Self-deprecating behavior is more indicative of Dependent Personality
Disorder, as noted on this page about that diagnosis, from the
Encyclopedia of Mental Disorders:

"The diagnosis of dependent personality disorder must be
 distinguished from borderline personality disorder, as there
 are common characteristics. Borderline personality disorder is
 characterized by fear of abandonment, as well, but with feelings
 of emptiness and rage. In contrast, the dependent personality
 responds to this fear of abandonment with submissiveness, and
 searches for a replacement relationship to maintain dependency.

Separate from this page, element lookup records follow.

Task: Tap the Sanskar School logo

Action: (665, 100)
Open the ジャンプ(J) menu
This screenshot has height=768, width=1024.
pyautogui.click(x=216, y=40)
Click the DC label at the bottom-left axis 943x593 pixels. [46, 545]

 Likewise, persons with histrionic personality disorder have a
 strong need for reassurance and approval, and may appear childlike
 in their clinging behavior. Histrionics are characterized by a
 gregarious demeanor and make active demands for attention, whereas
 dependents respond with docile and self-deprecating behavior."
http://www.minddisorders.com/Del-Fi/Dependent-personality-disorder.html

If the woman doesn't exhibit the characteristic rage associated with
Borderline Personality Disorder, Histrionic Personality Disorder may
be another diagnosis to explore, as it includes demanding behaviors.

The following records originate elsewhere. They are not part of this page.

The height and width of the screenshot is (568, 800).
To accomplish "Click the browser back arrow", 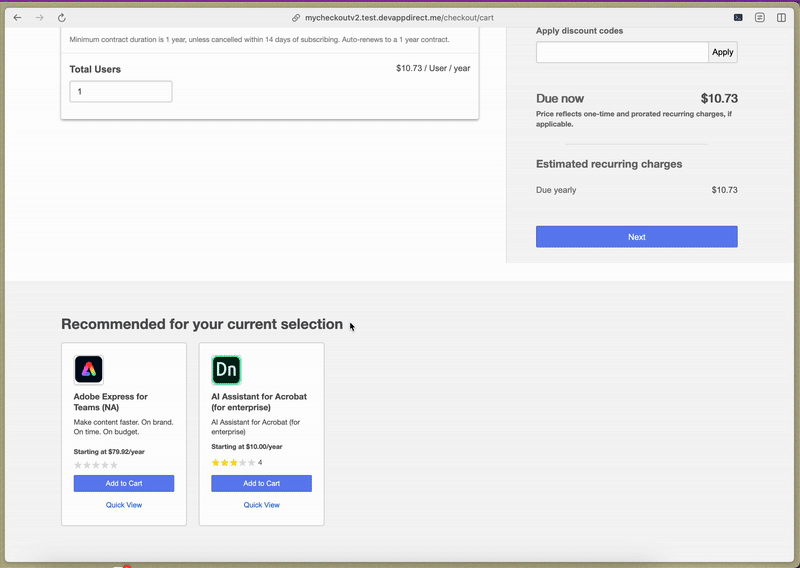I will click(x=17, y=18).
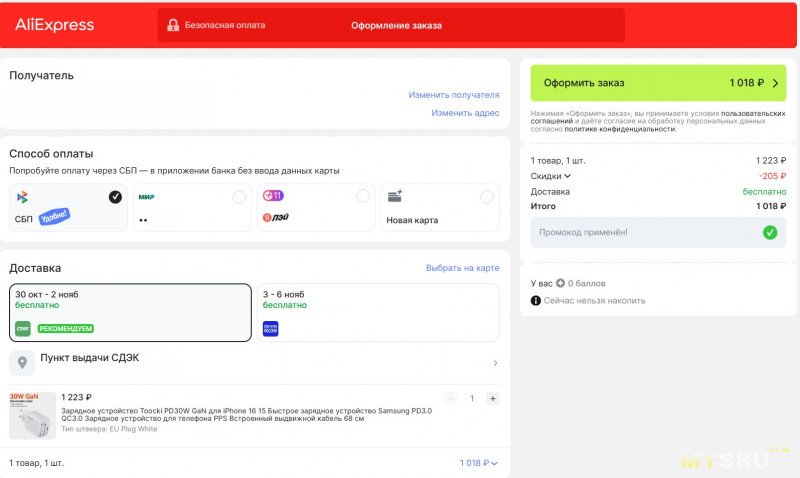
Task: Choose the 3 - 6 нояб delivery option
Action: (378, 313)
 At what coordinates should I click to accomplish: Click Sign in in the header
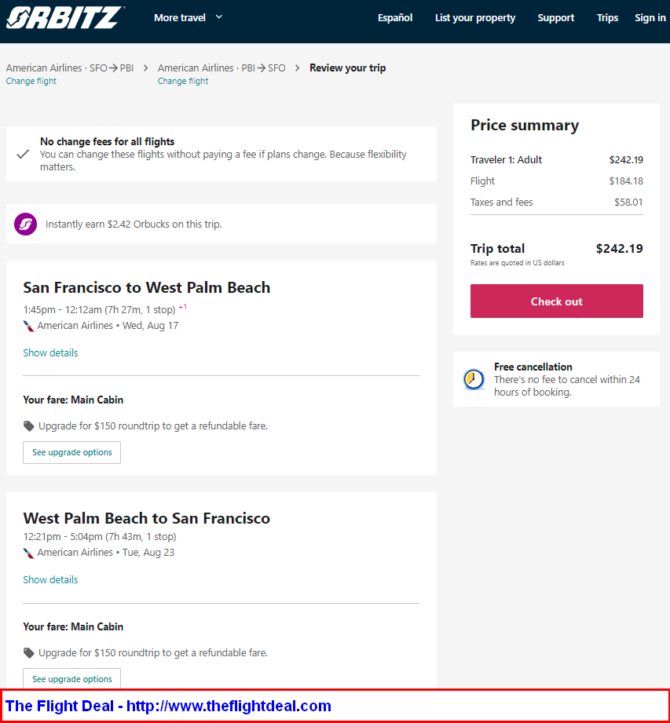tap(650, 18)
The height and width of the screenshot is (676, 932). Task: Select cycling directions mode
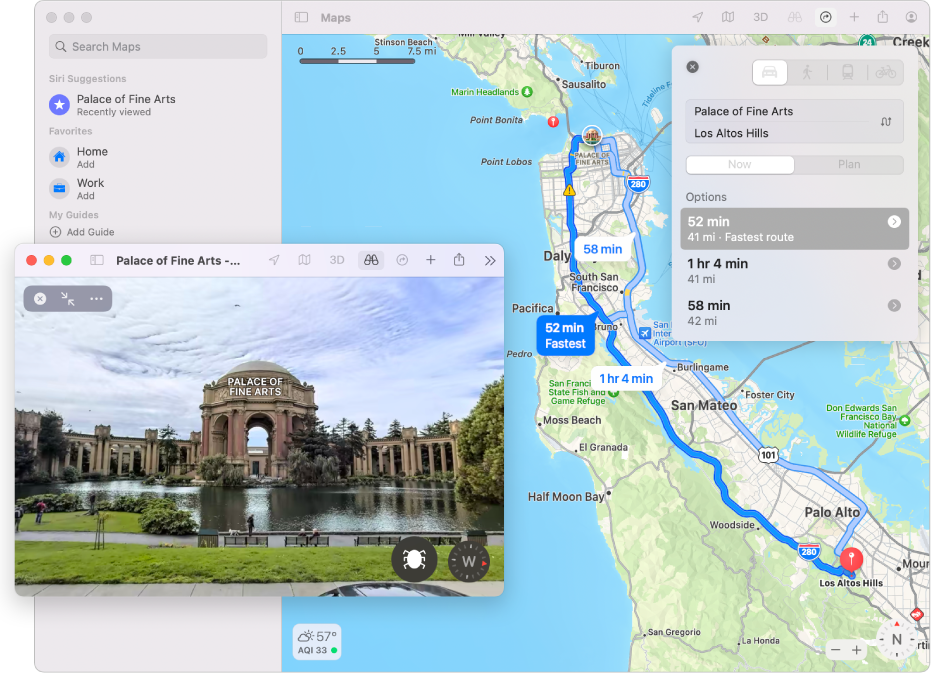[885, 72]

Note that it is also unique in that it is often associated with above
average physical appearance:
http://www.minddisorders.com/Flu-Inv/Histrionic-personality-disorder.html


When you mention the terms "immodest" and "grandiosity", another
diagnosis that comes to mind is Bipolar Disorder, or Manic-Depressive
Disorder. This disorder is often accompanied by symptoms such as an
unusually high sex-drive and grandiose assertions and behaviors,
along with characteristic mood swings, from severe depression to 
manic episodes which may include compulsive spending or other
compulsive behaviors, seductive behaviors, and the feeling that 
one can accomplish anything:
http://www.minddisorders.com/A-Br/Bipolar-disorder.html


This didn't require much in the way of research for me, since I have
25+ years experience in the field of mental health, but if you need
further assistance in refining your searches, I'll be happy to help.

sublime1-ga
liebesfrage-ga rated this answer:5 out of 5 stars and gave an additional tip of: $5.00
Very helpful.  I have confidence in the answerer.  The diagnosis is incomplete
because my information is incomplete, yet the answerer tells me what factors
would allow him/her to crispen the diagnosis.  I will continue in the form
of a follow-on question (which I hope is possible).

Comments  
Subject: Re: Women who always want more
From: tisme-ga on 13 Aug 2006 09:22 PDT
 
I think both male and females always want more. It is human nature.

tisme-ga
Subject: Re: Women who always want more
From: pinkfreud-ga on 13 Aug 2006 12:06 PDT
 
This kind of behavior certainly isn't unique to women. When I was
single, I had several relationships with men who became increasingly
needy and demanding. Narcissistic personality disorder is an easy
diagnosis to make in such cases, but I'm not very keen on categorizing
people.
Subject: Re: Women who always want more
From: sublime1-ga on 14 Aug 2006 22:12 PDT
 
liebesfrage...

Thanks very much for the 5 stars and the tip. If you'd like to
have me personally address your followup question, just include
my username in the question title, as in "For sublime1-ga...".
I'll keep my eyes peeled.

sublime1-ga
Subject: Re: Women who always want more
From: magneta-ga on 05 Nov 2006 14:04 PST
 
If she charges him for each meeting and continues to request more
meetings, the word for her would be "prostitute." Other words that may
apply to her are "extortionist," "blackmailer," and "very good actress
who has convinced a man that she is in love with him, when in fact
she's just making very good money off of the deal."